Question 1: Suppose you are asked to select a mutual fund for your portfolio based only on the fund's performance record. What is your most likely course of action?

  1. I will look at the one to three-year record of the fund to see how the fund has done recently.
  2. I will look at the five-year track record of the fund, as this time period showcases some elements of recent performance, but also historical performance.
  3. I will look at the 10-year track record, even though it doesn't focus on the fund's most recent performance.

Question 2: Read the following list of names to the respondent. Then ask: Did the list contain more male or female names?

  1. Sally
  2. Mark
  3. Amy
  4. Annette
  5. Jim
  6. Barbara
  7. Steven
  8. David
  9. Michael
  10. Donna

Test Results Analysis

Question 1: People who select response “a” or “b” are likely subject to recency bias.

Question 2: This list actually contains an equal number of male and female names. The male names, however, are concentrated toward the end of the list. Therefore, people who suffer from recency bias are more likely to recall that the list was dominated by male names.

Investment Advice

Box 15.1 listed some errors that investors often commit when they are subject to recency bias. These corresponding strategies can be employed by investors who want to moderate recency bias.

Sample size and extrapolating trends. Investors afflicted with recency bias often make projections based only on recent data—based on a data sample too narrowly drawn to be accurately informative with regard to future market trends. This behavior is relatively easy to overcome, as investors can often be persuaded by data when it is presented to them. Often, investors simply don't have immediate access to the data they need in order to make good decisions; other times, they lack the patience for undertaking a careful analysis. Education is critical to overcoming this aspect of recency bias.

Price versus value. Human nature is to chase “hot money,” and investors subject to recency bias often fixate on price performance while neglecting value indicators. Advisors need to demonstrate that out-of-favor, undervalued asset classes can make for very wise investments. The periodic table of investment returns is often a very persuasive visual aid and can help sway the recency-biased investor toward a balanced allocation.

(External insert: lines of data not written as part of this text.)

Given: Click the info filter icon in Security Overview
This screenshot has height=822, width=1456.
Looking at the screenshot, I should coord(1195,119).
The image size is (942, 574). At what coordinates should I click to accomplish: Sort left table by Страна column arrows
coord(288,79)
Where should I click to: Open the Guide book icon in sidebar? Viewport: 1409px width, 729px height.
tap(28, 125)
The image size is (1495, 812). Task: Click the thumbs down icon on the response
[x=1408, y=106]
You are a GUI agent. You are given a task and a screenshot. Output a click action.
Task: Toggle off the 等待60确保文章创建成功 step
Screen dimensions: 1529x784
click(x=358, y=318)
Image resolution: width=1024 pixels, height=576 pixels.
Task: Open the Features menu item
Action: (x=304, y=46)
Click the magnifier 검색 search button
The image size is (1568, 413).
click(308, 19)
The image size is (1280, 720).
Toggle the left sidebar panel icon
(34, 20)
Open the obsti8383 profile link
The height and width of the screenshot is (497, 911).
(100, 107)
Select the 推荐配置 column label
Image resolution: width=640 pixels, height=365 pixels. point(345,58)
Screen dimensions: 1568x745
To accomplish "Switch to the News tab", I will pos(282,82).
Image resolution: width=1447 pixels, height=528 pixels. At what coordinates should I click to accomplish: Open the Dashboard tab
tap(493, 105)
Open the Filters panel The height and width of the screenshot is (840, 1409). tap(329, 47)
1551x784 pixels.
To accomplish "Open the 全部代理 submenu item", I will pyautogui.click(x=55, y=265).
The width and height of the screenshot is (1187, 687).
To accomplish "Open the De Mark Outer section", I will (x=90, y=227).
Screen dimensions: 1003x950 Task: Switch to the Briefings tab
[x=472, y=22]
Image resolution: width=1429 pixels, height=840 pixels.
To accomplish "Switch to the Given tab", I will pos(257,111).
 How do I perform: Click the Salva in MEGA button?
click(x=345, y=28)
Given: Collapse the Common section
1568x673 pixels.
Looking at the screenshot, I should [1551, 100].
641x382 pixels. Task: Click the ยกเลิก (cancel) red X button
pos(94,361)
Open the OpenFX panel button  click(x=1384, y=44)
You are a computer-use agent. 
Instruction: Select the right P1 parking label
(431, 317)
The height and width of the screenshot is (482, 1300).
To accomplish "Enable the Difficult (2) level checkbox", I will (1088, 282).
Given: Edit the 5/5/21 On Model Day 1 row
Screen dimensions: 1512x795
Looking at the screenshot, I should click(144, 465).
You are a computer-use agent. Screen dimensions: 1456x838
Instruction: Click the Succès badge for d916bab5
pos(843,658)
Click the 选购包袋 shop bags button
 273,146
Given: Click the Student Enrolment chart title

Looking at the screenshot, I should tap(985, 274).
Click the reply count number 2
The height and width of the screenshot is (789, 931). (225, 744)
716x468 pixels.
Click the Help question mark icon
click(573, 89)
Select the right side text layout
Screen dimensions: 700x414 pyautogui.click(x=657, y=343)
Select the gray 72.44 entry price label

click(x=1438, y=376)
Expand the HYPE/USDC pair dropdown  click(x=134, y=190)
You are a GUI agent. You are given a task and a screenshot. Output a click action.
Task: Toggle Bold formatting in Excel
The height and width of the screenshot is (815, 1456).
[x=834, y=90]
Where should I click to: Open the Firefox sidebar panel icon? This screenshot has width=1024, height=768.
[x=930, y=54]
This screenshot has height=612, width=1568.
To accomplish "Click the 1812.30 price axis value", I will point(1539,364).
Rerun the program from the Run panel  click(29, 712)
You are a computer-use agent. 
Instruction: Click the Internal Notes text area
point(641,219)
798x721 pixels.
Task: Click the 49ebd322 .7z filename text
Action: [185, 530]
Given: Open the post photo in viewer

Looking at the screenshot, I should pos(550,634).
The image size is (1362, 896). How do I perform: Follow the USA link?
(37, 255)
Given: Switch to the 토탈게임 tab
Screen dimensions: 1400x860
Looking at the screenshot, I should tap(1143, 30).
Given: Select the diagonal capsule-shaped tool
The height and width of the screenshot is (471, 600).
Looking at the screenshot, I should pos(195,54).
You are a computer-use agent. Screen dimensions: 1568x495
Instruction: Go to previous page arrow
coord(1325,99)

“It's different this time.” Investors sometimes utter the words “it's different this time.” This is a phrase that should be taken with a grain of salt. Investment cycles often repeat. Rarely is it “different this time.” Stay invested and don't let your emotions get in the way of sound decision making.

Unbalanced portfolio. Proper asset allocation and diversification are crucial to long-term investment success. Investors should not let themselves become enamored with one certain stock and let that stock dominate a portfolio. The stock could tumble, and you could lose money. Education is critical to demonstrating why recency bias can be so dangerous. It might, perhaps, go without saying that, in these situations, nothing can replace the benefit of objective advice.